WRITTEN PROBLEM
Recast every line of all the items below as a JSON list of strings, with one string per line and blank lines left out.

MATERIAL FOR THIS TASK
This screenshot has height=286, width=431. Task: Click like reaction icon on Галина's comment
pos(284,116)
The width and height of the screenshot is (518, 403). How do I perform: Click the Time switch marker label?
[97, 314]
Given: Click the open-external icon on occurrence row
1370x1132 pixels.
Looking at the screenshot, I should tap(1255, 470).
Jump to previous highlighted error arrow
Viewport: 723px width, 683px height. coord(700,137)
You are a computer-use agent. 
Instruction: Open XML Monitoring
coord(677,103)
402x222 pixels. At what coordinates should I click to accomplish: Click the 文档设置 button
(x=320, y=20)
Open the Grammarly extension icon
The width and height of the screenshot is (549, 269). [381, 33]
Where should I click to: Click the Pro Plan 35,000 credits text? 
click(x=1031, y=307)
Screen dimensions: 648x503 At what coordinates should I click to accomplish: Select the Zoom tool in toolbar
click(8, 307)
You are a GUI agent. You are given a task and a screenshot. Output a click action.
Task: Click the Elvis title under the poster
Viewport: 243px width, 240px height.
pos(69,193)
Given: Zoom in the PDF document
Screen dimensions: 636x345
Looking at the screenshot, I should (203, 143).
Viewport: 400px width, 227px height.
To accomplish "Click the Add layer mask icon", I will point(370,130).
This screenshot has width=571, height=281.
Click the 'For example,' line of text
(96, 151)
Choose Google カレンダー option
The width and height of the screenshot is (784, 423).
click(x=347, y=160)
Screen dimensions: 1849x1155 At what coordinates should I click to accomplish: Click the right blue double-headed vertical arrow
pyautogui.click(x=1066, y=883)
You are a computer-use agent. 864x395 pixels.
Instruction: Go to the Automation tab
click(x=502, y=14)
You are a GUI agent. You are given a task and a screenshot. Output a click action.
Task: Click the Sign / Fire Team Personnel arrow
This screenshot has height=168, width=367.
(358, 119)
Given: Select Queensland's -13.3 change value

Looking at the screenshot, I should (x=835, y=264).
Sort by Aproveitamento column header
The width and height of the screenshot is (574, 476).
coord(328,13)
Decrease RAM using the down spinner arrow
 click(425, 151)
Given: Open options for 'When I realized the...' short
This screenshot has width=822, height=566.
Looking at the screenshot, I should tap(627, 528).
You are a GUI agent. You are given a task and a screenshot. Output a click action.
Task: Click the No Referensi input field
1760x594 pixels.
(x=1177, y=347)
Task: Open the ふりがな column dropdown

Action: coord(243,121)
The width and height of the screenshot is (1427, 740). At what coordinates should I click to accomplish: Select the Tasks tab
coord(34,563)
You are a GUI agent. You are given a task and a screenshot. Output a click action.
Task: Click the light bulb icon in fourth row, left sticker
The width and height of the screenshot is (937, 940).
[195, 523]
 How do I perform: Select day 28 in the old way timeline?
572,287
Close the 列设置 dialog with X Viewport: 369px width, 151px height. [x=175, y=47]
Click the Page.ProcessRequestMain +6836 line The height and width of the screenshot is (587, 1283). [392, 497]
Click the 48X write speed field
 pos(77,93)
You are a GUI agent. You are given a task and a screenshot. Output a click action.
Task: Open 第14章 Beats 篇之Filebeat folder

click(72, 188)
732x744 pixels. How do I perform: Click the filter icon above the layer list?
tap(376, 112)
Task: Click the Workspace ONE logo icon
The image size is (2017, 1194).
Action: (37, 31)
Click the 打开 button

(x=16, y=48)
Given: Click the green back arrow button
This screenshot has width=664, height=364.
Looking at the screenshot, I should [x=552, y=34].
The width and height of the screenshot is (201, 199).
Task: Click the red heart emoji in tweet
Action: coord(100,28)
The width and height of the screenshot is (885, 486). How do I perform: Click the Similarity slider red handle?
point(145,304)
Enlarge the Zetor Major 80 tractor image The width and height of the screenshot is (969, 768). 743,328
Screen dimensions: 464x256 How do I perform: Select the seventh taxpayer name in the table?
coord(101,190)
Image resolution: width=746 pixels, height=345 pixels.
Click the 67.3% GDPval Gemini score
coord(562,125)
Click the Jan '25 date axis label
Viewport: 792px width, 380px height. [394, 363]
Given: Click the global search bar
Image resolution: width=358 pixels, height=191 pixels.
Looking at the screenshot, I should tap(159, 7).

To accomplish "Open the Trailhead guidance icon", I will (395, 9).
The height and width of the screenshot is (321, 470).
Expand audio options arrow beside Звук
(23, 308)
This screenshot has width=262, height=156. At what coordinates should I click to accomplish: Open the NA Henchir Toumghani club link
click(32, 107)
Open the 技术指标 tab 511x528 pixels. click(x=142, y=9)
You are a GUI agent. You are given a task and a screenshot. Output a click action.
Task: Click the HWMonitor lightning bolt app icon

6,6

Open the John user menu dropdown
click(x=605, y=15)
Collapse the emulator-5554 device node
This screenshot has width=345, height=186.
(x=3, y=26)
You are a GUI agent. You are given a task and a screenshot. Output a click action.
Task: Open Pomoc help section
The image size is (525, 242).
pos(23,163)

SOLUTION FOR THIS PROBLEM
[
  "This screenshot has height=286, width=431. Task: Click like reaction icon on Галина's comment",
  "pos(284,116)",
  "The width and height of the screenshot is (518, 403). How do I perform: Click the Time switch marker label?",
  "[97, 314]",
  "Given: Click the open-external icon on occurrence row",
  "1370x1132 pixels.",
  "Looking at the screenshot, I should tap(1255, 470).",
  "Jump to previous highlighted error arrow",
  "Viewport: 723px width, 683px height. coord(700,137)",
  "You are a computer-use agent. ",
  "Instruction: Open XML Monitoring",
  "coord(677,103)",
  "402x222 pixels. At what coordinates should I click to accomplish: Click the 文档设置 button",
  "(x=320, y=20)",
  "Open the Grammarly extension icon",
  "The width and height of the screenshot is (549, 269). [381, 33]",
  "Where should I click to: Click the Pro Plan 35,000 credits text? ",
  "click(x=1031, y=307)",
  "Screen dimensions: 648x503 At what coordinates should I click to accomplish: Select the Zoom tool in toolbar",
  "click(8, 307)",
  "You are a GUI agent. You are given a task and a screenshot. Output a click action.",
  "Task: Click the Elvis title under the poster",
  "Viewport: 243px width, 240px height.",
  "pos(69,193)",
  "Given: Zoom in the PDF document",
  "Screen dimensions: 636x345",
  "Looking at the screenshot, I should (203, 143).",
  "Viewport: 400px width, 227px height.",
  "To accomplish \"Click the Add layer mask icon\", I will point(370,130).",
  "This screenshot has width=571, height=281.",
  "Click the 'For example,' line of text",
  "(96, 151)",
  "Choose Google カレンダー option",
  "The width and height of the screenshot is (784, 423).",
  "click(x=347, y=160)",
  "Screen dimensions: 1849x1155 At what coordinates should I click to accomplish: Click the right blue double-headed vertical arrow",
  "pyautogui.click(x=1066, y=883)",
  "You are a computer-use agent. 864x395 pixels.",
  "Instruction: Go to the Automation tab",
  "click(x=502, y=14)",
  "You are a GUI agent. You are given a task and a screenshot. Output a click action.",
  "Task: Click the Sign / Fire Team Personnel arrow",
  "This screenshot has height=168, width=367.",
  "(358, 119)",
  "Given: Select Queensland's -13.3 change value",
  "Looking at the screenshot, I should (x=835, y=264).",
  "Sort by Aproveitamento column header",
  "The width and height of the screenshot is (574, 476).",
  "coord(328,13)",
  "Decrease RAM using the down spinner arrow",
  " click(425, 151)",
  "Given: Open options for 'When I realized the...' short",
  "This screenshot has width=822, height=566.",
  "Looking at the screenshot, I should tap(627, 528).",
  "You are a GUI agent. You are given a task and a screenshot. Output a click action.",
  "Task: Click the No Referensi input field",
  "1760x594 pixels.",
  "(x=1177, y=347)",
  "Task: Open the ふりがな column dropdown",
  "Action: coord(243,121)",
  "The width and height of the screenshot is (1427, 740). At what coordinates should I click to accomplish: Select the Tasks tab",
  "coord(34,563)",
  "You are a GUI agent. You are given a task and a screenshot. Output a click action.",
  "Task: Click the light bulb icon in fourth row, left sticker",
  "The width and height of the screenshot is (937, 940).",
  "[195, 523]",
  " How do I perform: Select day 28 in the old way timeline?",
  "572,287",
  "Close the 列设置 dialog with X Viewport: 369px width, 151px height. [x=175, y=47]",
  "Click the Page.ProcessRequestMain +6836 line The height and width of the screenshot is (587, 1283). [392, 497]",
  "Click the 48X write speed field",
  " pos(77,93)",
  "You are a GUI agent. You are given a task and a screenshot. Output a click action.",
  "Task: Open 第14章 Beats 篇之Filebeat folder",
  "click(72, 188)",
  "732x744 pixels. How do I perform: Click the filter icon above the layer list?",
  "tap(376, 112)",
  "Task: Click the Workspace ONE logo icon",
  "The image size is (2017, 1194).",
  "Action: (37, 31)",
  "Click the 打开 button",
  "(x=16, y=48)",
  "Given: Click the green back arrow button",
  "This screenshot has width=664, height=364.",
  "Looking at the screenshot, I should [x=552, y=34].",
  "The width and height of the screenshot is (201, 199).",
  "Task: Click the red heart emoji in tweet",
  "Action: coord(100,28)",
  "The width and height of the screenshot is (885, 486). How do I perform: Click the Similarity slider red handle?",
  "point(145,304)",
  "Enlarge the Zetor Major 80 tractor image The width and height of the screenshot is (969, 768). 743,328",
  "Screen dimensions: 464x256 How do I perform: Select the seventh taxpayer name in the table?",
  "coord(101,190)",
  "Image resolution: width=746 pixels, height=345 pixels.",
  "Click the 67.3% GDPval Gemini score",
  "coord(562,125)",
  "Click the Jan '25 date axis label",
  "Viewport: 792px width, 380px height. [394, 363]",
  "Given: Click the global search bar",
  "Image resolution: width=358 pixels, height=191 pixels.",
  "Looking at the screenshot, I should tap(159, 7).",
  "To accomplish \"Open the Trailhead guidance icon\", I will (395, 9).",
  "The height and width of the screenshot is (321, 470).",
  "Expand audio options arrow beside Звук",
  "(23, 308)",
  "This screenshot has width=262, height=156. At what coordinates should I click to accomplish: Open the NA Henchir Toumghani club link",
  "click(32, 107)",
  "Open the 技术指标 tab 511x528 pixels. click(x=142, y=9)",
  "You are a GUI agent. You are given a task and a screenshot. Output a click action.",
  "Task: Click the HWMonitor lightning bolt app icon",
  "6,6",
  "Open the John user menu dropdown",
  "click(x=605, y=15)",
  "Collapse the emulator-5554 device node",
  "This screenshot has width=345, height=186.",
  "(x=3, y=26)",
  "You are a GUI agent. You are given a task and a screenshot. Output a click action.",
  "Task: Open Pomoc help section",
  "The image size is (525, 242).",
  "pos(23,163)"
]